A collaborative effort involving Community Access, Spatial Equity, Duvernay + Brooks, and the Cooper Square Committee is reportedly launching this project to provide homes for seniors and formerly homeless individuals, including those with special needs who qualify for supportive services.
As 6sqft reported:
Under the terms of the deal, the developers would create 570 affordable housing units across the full-block site. The project calls for two towers, one measuring 240,000 square feet and the other 570,000 square feet. Up to 60% of the homes will be reserved for homeless New Yorkers.
And...
The first phase of construction will be as-of-right and kick off in 2026; the team may pursue a rezoning for the second phase. Any change in zoning would require the project to go through the uniform land use review procedure (ULURP).
The now-deconsecrated church, founded in 1949, merged with St. Brigid on Avenue B in early 2013. The site adjacent to the Con Ed power plant includes a former school building, greenhouse, and large parking lot.
In March 2022, a local church official who was not authorized to speak publicly confirmed that the former church and school would be torn down. The source also told EVG's Stacie Joy that the Archdiocese wanted to "do something positive for the community, perhaps something like affordable housing."
The Archdiocese previously went the luxury route, selling two former East Village churches for over $80 million in recent years.
The link below has more background on this story...
Previously on EV Grieve:
9 comments:
Homeless and affordable housing is sorely needed, but I hope it works out concentrating it all on one block.
I hope the NYS Dept of Environmental Conservation remediates the soil before breaking ground.
One of the announcements I saw referred to a supportive-housing component. I hope the city isn't just going to dump 300 supportive units here--see what's been happening over at the former JW building in Brooklyn.

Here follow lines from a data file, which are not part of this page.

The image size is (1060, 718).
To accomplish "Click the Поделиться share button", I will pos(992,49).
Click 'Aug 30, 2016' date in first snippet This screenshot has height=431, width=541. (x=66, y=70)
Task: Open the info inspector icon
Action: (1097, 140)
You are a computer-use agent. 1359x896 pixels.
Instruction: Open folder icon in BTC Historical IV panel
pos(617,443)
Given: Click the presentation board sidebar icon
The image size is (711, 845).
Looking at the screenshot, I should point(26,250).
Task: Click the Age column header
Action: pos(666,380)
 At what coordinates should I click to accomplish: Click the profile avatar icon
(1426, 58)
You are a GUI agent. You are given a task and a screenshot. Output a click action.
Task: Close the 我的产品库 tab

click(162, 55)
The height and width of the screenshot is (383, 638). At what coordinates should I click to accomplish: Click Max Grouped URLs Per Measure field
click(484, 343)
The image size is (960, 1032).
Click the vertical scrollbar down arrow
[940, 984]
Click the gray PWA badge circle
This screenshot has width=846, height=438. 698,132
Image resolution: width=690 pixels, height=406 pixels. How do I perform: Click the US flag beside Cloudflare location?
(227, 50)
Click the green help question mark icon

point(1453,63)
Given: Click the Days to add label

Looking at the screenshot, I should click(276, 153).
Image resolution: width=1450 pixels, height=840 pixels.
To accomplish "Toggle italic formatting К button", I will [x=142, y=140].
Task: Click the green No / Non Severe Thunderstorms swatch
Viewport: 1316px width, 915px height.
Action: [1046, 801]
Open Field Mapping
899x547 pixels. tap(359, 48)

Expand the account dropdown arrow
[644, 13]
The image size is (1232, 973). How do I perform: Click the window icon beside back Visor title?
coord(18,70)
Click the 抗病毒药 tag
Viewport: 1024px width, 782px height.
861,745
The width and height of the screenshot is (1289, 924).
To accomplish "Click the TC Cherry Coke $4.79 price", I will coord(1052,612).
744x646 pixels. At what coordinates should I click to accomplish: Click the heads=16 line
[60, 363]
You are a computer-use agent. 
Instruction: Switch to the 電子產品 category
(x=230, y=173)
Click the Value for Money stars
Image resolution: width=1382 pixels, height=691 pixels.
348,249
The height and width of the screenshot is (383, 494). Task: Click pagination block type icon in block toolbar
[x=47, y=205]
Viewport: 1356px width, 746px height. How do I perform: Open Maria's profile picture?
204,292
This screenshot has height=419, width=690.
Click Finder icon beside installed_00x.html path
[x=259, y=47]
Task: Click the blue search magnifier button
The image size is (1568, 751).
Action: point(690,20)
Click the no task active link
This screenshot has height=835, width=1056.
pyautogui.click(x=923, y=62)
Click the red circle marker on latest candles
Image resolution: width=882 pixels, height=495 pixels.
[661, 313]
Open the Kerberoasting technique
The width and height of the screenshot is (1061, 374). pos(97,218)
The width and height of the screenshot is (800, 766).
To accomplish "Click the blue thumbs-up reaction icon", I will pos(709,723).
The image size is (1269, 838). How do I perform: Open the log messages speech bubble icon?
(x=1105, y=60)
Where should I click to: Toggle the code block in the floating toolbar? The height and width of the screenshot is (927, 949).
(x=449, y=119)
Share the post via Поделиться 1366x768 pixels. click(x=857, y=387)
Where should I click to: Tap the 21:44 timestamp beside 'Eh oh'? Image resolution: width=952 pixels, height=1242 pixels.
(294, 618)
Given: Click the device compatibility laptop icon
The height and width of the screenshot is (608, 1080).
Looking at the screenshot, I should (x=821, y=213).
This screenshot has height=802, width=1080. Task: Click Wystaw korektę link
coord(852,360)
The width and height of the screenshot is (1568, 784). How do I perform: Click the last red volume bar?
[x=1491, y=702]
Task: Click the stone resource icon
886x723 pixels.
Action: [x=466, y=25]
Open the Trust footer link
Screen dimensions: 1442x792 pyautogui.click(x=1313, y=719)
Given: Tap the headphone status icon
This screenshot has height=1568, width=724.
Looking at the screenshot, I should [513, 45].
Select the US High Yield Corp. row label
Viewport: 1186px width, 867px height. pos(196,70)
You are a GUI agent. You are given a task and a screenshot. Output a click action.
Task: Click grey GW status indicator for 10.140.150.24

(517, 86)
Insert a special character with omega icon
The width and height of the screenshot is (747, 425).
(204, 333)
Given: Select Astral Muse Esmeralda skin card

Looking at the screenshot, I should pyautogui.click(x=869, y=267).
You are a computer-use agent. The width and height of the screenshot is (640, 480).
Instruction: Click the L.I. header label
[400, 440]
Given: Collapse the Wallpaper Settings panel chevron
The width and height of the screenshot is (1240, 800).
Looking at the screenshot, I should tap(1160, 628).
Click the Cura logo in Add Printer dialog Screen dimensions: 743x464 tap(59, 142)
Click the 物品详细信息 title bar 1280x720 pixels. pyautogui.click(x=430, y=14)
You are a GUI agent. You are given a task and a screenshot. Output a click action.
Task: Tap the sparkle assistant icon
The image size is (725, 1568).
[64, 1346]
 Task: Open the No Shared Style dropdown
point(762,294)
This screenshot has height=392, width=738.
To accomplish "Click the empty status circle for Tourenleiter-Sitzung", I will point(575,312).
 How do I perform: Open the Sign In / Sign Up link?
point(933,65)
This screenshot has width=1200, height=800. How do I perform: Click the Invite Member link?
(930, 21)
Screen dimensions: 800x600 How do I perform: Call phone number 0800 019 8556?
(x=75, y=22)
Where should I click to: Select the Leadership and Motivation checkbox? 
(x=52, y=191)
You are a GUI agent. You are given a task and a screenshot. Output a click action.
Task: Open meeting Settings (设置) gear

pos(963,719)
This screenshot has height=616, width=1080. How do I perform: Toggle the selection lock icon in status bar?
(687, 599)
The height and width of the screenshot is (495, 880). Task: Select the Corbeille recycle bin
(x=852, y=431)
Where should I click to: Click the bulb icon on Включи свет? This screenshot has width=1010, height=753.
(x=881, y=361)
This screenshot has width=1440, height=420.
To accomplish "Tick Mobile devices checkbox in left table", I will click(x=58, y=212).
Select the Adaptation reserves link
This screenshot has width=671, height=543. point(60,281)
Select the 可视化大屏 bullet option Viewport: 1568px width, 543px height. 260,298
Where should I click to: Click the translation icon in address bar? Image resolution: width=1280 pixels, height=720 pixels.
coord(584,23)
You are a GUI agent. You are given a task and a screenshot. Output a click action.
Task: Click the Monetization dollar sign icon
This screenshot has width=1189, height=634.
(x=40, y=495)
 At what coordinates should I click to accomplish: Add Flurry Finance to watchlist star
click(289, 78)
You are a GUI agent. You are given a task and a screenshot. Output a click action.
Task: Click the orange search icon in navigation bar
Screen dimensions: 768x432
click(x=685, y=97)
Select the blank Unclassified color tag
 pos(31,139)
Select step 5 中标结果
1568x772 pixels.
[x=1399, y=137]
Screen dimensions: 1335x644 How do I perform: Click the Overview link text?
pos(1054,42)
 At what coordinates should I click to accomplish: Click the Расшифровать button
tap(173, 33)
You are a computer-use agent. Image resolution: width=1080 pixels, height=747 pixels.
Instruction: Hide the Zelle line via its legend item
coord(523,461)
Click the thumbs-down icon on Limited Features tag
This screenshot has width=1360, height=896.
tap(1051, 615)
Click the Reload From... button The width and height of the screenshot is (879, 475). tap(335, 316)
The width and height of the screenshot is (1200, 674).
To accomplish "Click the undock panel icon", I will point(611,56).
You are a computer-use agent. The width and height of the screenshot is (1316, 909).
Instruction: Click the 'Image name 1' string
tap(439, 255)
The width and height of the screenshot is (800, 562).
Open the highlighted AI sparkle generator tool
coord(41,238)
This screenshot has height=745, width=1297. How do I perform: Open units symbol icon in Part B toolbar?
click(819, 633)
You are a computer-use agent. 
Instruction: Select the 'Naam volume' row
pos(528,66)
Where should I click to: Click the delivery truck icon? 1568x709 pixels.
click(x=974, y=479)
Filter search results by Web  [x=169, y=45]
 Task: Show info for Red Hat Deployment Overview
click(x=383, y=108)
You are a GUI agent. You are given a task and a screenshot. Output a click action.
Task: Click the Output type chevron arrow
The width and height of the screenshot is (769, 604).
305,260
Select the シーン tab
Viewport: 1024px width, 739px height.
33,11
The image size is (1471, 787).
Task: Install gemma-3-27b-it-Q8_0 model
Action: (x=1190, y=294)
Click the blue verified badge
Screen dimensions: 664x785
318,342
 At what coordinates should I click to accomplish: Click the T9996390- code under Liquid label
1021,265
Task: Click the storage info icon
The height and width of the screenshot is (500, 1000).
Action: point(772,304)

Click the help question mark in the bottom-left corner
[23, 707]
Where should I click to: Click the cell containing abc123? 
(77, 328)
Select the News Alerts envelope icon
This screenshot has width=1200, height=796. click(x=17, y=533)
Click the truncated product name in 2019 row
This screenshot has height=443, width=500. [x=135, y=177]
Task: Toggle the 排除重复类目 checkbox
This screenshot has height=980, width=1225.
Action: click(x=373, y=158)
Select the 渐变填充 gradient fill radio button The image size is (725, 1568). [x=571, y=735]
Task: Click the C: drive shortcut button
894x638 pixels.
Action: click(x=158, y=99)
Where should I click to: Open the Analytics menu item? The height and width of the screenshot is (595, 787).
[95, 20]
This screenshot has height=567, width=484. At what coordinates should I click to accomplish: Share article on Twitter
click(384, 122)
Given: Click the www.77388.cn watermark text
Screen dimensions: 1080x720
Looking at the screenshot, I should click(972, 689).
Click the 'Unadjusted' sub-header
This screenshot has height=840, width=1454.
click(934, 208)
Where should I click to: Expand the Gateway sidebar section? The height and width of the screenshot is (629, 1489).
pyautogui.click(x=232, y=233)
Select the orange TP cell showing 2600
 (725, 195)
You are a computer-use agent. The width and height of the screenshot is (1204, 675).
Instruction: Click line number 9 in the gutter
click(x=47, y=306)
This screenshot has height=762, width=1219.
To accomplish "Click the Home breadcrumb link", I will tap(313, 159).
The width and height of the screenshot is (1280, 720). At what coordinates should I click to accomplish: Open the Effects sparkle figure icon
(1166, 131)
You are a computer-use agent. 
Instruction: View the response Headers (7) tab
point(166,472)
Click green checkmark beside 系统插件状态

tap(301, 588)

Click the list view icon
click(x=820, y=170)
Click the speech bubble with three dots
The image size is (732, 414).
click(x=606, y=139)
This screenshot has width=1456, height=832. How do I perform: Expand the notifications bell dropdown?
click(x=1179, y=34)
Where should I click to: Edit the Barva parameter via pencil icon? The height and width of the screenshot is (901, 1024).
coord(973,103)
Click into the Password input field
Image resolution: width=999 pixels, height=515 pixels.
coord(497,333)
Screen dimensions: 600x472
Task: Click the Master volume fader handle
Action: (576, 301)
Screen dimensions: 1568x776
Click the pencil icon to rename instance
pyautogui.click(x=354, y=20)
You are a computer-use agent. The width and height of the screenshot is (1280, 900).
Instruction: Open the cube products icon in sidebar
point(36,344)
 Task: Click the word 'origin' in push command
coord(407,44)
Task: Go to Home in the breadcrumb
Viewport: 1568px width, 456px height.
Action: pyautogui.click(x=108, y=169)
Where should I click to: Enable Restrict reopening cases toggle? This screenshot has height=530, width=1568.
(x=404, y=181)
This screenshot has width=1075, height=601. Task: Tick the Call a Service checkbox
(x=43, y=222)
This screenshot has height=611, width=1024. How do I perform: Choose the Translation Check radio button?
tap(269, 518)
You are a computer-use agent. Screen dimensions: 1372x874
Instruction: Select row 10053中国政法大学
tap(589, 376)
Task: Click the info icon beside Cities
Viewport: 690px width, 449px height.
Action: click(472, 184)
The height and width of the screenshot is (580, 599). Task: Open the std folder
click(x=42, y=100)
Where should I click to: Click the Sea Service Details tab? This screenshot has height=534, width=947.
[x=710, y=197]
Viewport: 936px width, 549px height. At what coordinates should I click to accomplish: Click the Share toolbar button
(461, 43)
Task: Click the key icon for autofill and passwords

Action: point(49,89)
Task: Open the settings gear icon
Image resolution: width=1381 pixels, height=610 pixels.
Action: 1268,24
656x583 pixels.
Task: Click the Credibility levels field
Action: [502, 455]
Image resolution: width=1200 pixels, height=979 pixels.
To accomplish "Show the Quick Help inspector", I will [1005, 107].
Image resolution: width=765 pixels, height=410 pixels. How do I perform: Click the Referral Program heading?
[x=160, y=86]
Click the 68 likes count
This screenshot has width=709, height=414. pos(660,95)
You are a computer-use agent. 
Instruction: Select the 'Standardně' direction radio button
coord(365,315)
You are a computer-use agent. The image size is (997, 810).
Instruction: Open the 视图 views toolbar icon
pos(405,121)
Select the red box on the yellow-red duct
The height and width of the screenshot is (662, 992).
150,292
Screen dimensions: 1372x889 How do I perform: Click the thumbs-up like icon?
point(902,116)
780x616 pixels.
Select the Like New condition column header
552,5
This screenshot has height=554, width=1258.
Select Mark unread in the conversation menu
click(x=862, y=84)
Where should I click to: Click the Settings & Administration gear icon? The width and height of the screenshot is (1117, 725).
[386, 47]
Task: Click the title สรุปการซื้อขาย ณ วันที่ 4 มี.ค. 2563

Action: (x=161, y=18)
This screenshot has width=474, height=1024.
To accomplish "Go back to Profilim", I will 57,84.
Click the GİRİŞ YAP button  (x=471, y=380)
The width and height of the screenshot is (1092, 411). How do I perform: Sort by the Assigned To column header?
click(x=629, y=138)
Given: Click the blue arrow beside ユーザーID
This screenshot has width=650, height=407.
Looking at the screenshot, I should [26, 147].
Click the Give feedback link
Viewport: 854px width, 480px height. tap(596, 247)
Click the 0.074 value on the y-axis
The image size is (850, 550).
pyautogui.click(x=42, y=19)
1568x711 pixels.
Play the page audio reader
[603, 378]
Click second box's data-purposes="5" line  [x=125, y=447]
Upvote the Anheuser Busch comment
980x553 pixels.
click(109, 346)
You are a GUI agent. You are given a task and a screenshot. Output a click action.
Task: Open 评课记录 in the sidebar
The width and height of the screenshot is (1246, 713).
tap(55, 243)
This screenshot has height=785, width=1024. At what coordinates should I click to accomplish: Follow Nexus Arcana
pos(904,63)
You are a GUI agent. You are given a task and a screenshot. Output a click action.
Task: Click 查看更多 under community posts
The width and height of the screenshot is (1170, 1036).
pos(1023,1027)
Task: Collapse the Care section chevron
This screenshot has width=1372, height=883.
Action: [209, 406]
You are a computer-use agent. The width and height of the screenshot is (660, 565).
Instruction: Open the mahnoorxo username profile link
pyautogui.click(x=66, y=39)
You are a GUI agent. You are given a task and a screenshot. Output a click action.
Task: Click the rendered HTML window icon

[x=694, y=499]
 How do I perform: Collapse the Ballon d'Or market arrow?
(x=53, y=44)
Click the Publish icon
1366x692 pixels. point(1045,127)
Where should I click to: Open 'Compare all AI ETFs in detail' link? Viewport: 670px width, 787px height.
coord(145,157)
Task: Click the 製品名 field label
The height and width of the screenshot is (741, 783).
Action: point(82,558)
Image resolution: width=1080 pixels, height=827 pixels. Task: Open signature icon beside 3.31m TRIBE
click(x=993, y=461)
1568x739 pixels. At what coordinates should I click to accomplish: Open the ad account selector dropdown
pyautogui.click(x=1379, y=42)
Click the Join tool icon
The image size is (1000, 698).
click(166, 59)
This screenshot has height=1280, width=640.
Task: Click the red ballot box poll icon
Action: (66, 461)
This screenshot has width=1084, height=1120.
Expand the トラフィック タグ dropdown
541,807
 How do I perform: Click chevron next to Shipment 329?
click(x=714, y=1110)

Betcha they would’ve gone the luxury route on this one too, if not for the location.
Hey Sarah - we need all the supportive housing we can get. In case you haven't noticed we have alot of homeless people in the hood struggling with substance use and mental health issues. Community Access is a reputable provider of services and operate a bunch of housing in our neighborhood already. BTW the choice of words referring to adding supportive housing to the neighborhood as dumping is offensive. I applaud this development.
Does homeless mean people who are in shelters?
What about families that are doubled up,tripled up - homeless for all practical purposes?
There are situations where 2 or 3 families - even unrelated - are sharing tiny apartments.
What about EV residents who lost their housing due to dangerous conditions, vacate order?
People who lived at 642 E. 14th .
It is a pretty dead end location. The Con Ed plant certainly doesn't add anything desirable to it.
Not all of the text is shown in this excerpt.